[WHAT THE TASK REQUIRES]
What you return should match the data below exactly, with every entry reproduced.

[Items listed in a dataset]
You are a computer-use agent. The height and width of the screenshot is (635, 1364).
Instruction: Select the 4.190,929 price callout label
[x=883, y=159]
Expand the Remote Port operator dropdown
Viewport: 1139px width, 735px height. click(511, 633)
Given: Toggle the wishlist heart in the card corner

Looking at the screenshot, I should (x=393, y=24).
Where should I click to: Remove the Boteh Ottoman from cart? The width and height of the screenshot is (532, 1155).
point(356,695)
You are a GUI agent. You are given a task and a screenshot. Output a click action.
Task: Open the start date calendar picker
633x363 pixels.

[RESPONSE FOR THIS EXERCISE]
You are a computer-use agent. The height and width of the screenshot is (635, 1364).
Instruction: Select the 4.190,929 price callout label
[x=883, y=159]
Expand the Remote Port operator dropdown
Viewport: 1139px width, 735px height. click(511, 633)
Given: Toggle the wishlist heart in the card corner

Looking at the screenshot, I should (x=393, y=24).
Where should I click to: Remove the Boteh Ottoman from cart? The width and height of the screenshot is (532, 1155).
point(356,695)
You are a GUI agent. You are given a task and a screenshot. Output a click action.
Task: Open the start date calendar picker
633x363 pixels.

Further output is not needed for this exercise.